Stated exercise:
In the part of the data below that opens with the line containing "Vip (216, 1693)" and closes with the line containing "Jetzt buchen (1013, 1968)", substitute "Извршни одбор" for "Управни одбор" and give those lines again with nothing else changed. Leave the pictures out of your answer.

● ● ● ●

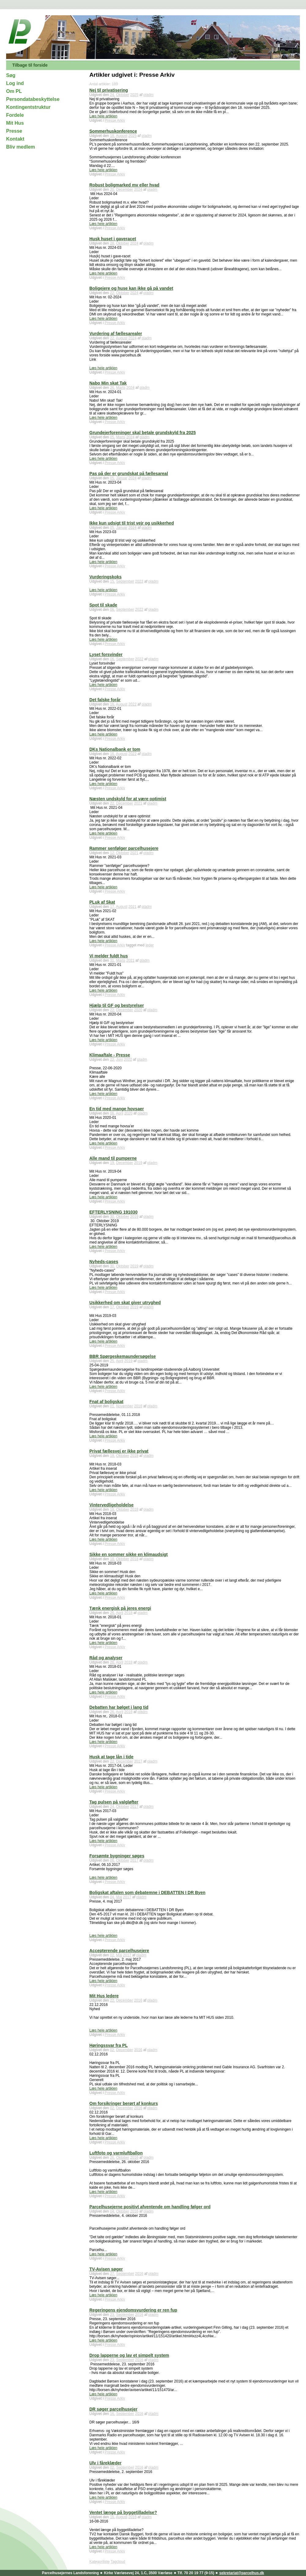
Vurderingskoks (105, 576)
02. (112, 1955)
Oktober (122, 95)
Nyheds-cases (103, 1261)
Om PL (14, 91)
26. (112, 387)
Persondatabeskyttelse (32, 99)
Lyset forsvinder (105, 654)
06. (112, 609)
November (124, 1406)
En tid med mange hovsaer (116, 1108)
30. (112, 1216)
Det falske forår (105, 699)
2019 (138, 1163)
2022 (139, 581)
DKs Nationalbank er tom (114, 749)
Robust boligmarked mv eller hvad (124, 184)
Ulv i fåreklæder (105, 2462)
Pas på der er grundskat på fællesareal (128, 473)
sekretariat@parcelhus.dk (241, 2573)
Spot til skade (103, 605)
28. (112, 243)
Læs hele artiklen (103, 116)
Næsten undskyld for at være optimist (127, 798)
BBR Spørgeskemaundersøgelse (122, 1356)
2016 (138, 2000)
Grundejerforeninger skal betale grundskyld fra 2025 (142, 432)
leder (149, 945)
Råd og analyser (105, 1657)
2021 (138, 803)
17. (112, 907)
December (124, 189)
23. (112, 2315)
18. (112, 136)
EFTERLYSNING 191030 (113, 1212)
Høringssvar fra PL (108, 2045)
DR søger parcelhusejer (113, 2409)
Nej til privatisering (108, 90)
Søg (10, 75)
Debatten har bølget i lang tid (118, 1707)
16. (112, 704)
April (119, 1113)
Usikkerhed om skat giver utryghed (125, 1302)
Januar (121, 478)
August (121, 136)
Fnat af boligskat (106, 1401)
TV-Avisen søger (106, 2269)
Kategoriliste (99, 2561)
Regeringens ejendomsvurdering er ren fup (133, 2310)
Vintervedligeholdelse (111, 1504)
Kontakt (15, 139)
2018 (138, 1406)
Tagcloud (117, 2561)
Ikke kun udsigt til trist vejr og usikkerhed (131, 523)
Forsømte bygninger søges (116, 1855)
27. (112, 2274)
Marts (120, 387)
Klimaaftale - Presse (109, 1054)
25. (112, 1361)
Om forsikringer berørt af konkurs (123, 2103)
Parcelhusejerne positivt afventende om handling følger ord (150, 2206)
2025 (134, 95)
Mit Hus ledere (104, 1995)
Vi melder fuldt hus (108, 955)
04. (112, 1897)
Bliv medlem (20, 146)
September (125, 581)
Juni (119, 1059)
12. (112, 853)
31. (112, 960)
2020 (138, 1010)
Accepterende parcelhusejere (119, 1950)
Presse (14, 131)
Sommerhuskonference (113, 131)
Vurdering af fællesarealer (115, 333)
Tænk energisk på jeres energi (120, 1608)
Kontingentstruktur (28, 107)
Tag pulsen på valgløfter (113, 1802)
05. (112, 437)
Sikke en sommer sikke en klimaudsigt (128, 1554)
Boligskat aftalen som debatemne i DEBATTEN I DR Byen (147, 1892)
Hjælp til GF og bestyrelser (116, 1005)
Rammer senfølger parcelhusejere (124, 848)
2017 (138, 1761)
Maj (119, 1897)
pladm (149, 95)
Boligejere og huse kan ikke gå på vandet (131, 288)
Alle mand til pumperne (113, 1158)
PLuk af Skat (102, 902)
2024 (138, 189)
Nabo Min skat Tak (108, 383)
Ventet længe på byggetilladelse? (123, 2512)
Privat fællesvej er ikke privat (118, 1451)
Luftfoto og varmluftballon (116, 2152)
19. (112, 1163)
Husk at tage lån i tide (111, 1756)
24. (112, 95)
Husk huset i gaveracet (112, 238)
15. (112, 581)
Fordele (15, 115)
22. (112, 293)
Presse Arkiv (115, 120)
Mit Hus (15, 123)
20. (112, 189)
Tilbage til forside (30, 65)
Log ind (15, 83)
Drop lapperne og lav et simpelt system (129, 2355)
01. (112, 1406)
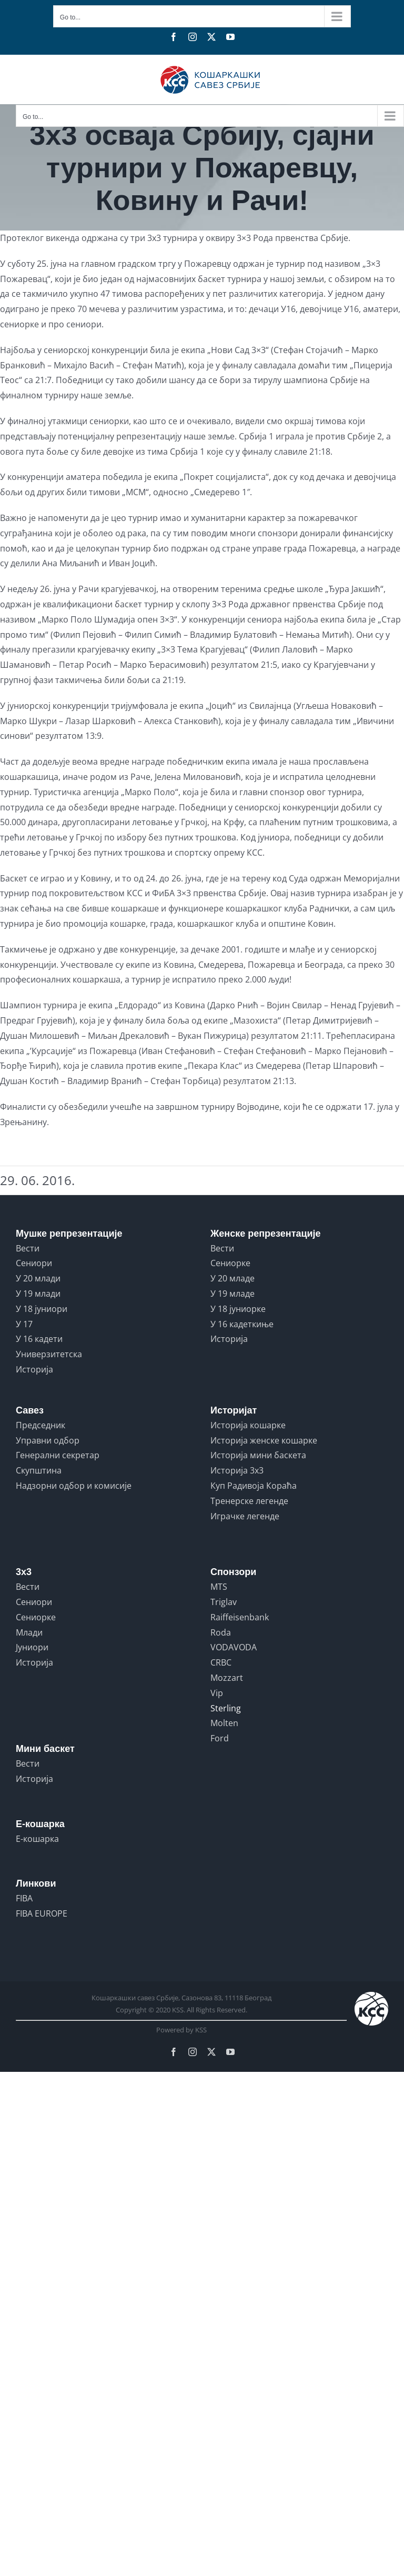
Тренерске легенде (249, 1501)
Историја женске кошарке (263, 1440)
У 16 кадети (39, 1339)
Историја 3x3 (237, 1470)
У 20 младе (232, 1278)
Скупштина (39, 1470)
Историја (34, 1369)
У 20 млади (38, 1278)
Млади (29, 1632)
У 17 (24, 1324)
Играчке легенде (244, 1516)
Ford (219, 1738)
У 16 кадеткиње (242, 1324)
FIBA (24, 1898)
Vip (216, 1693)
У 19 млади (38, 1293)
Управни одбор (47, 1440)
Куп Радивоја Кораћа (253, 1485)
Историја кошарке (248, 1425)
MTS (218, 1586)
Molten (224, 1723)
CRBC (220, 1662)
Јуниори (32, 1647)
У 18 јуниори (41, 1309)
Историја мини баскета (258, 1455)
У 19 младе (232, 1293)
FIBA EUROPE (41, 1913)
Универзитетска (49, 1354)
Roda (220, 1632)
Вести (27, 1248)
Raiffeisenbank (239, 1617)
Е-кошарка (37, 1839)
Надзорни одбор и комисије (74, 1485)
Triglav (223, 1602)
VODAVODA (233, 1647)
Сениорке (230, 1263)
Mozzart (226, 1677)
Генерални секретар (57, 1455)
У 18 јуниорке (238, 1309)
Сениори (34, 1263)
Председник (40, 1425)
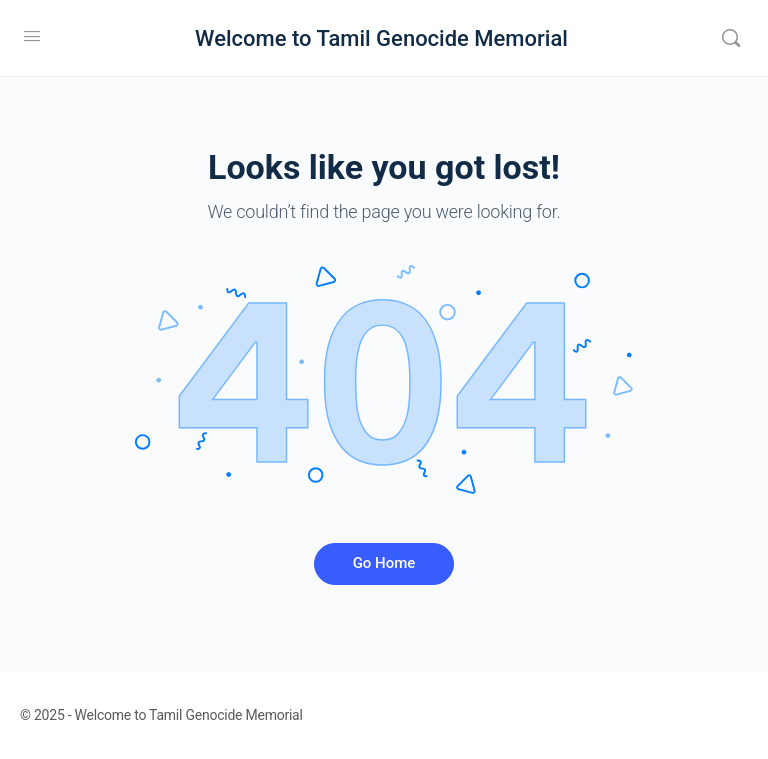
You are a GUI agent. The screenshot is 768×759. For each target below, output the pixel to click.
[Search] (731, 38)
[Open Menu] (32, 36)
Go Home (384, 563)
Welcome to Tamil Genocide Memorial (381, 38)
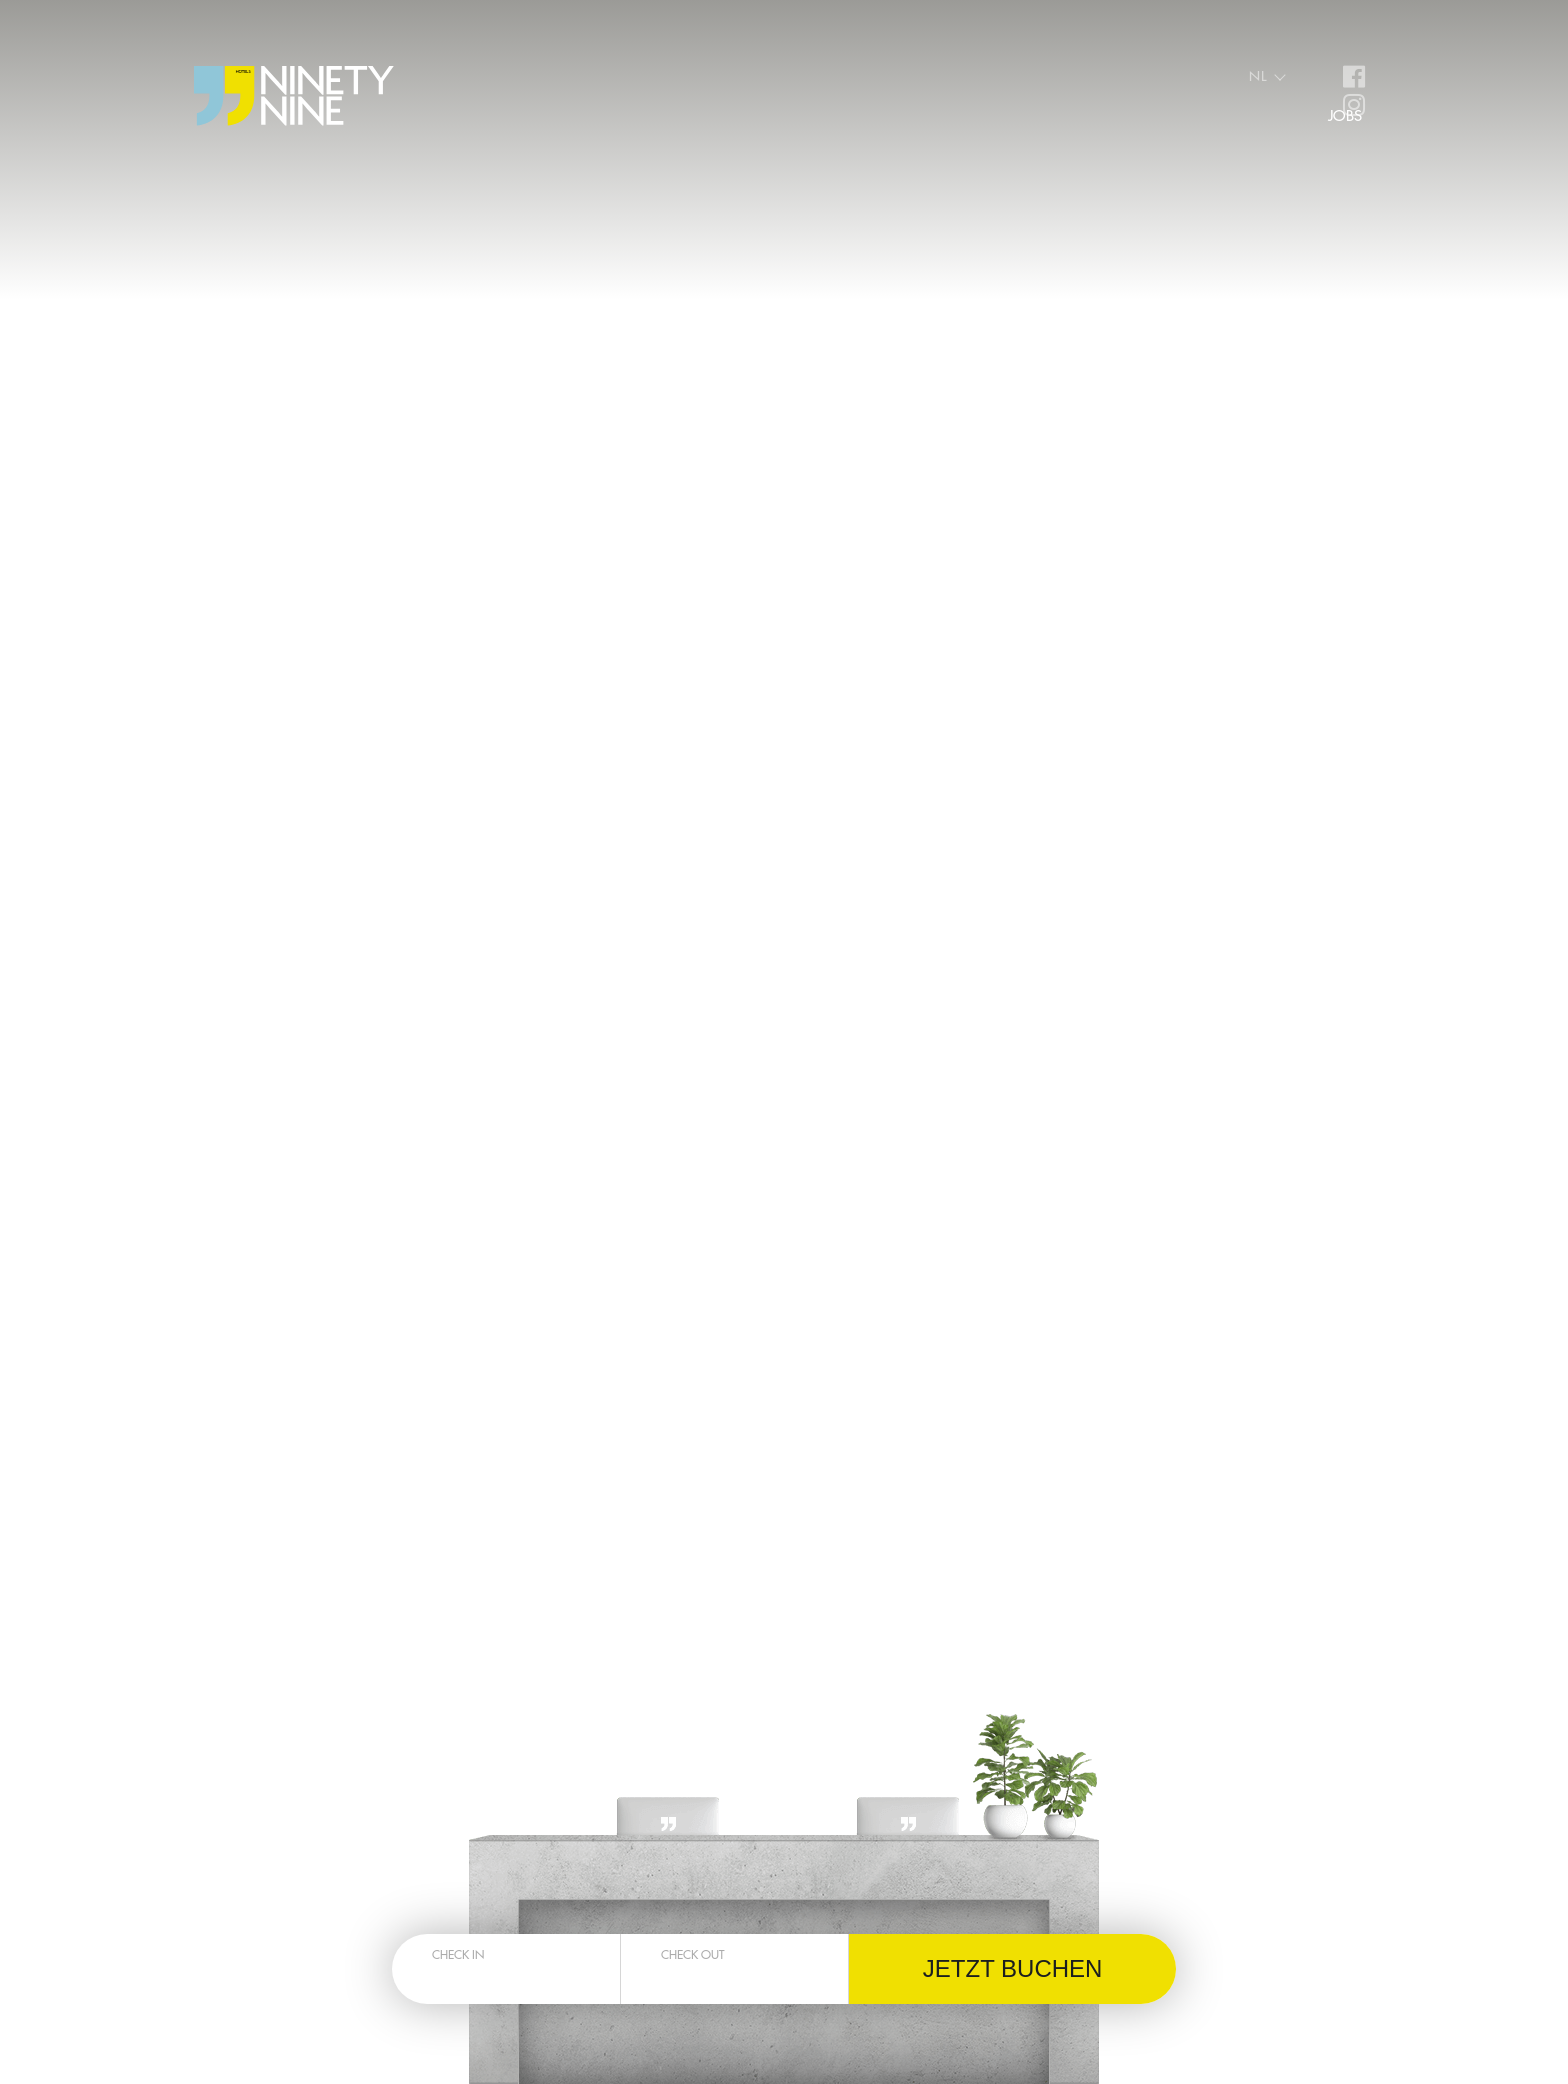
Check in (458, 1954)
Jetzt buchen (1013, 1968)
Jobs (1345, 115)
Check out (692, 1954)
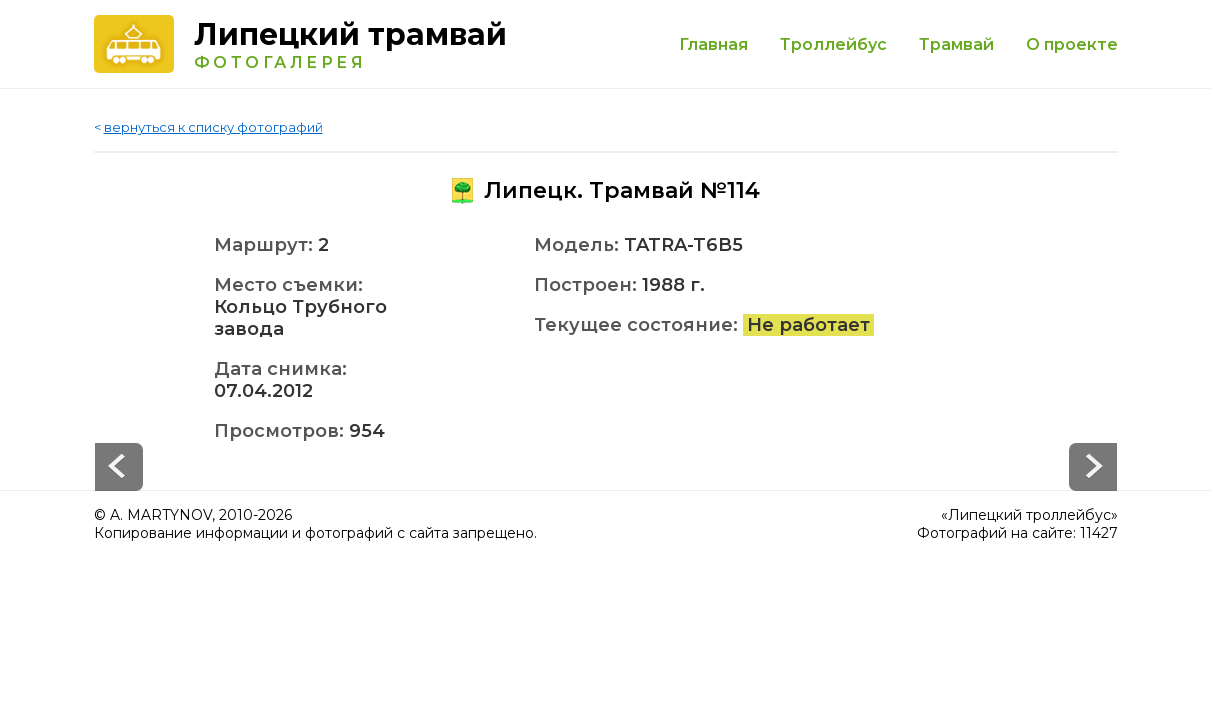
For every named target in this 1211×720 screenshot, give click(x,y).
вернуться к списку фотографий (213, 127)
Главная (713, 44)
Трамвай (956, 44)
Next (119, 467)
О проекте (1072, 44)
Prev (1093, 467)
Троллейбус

● ● ● ●

Response:
Vip (216, 1693)
У 19 млади (38, 1293)
Извршни одбор (47, 1440)
Куп Радивоја Кораћа (253, 1485)
Историја кошарке (248, 1425)
MTS (218, 1586)
Molten (224, 1723)
CRBC (220, 1662)
Јуниори (32, 1647)
У 18 јуниори (41, 1309)
Историја мини баскета (258, 1455)
У 19 младе (232, 1293)
FIBA EUROPE (41, 1913)
Универзитетска (49, 1354)
Roda (220, 1632)
Вести (27, 1248)
Raiffeisenbank (239, 1617)
Е-кошарка (37, 1839)
Надзорни одбор и комисије (74, 1485)
Triglav (223, 1602)
VODAVODA (233, 1647)
Сениорке (230, 1263)
Mozzart (226, 1677)
Генерални секретар (57, 1455)
У 18 јуниорке (238, 1309)
Сениори (34, 1263)
Председник (40, 1425)
You are a GUI agent. The screenshot is 768×759. For each target below, output the pixel to click.
[Search] (731, 38)
[Open Menu] (32, 36)
Go Home (384, 563)
Welcome to Tamil Genocide Memorial (381, 38)
Check in (458, 1954)
Jetzt buchen (1013, 1968)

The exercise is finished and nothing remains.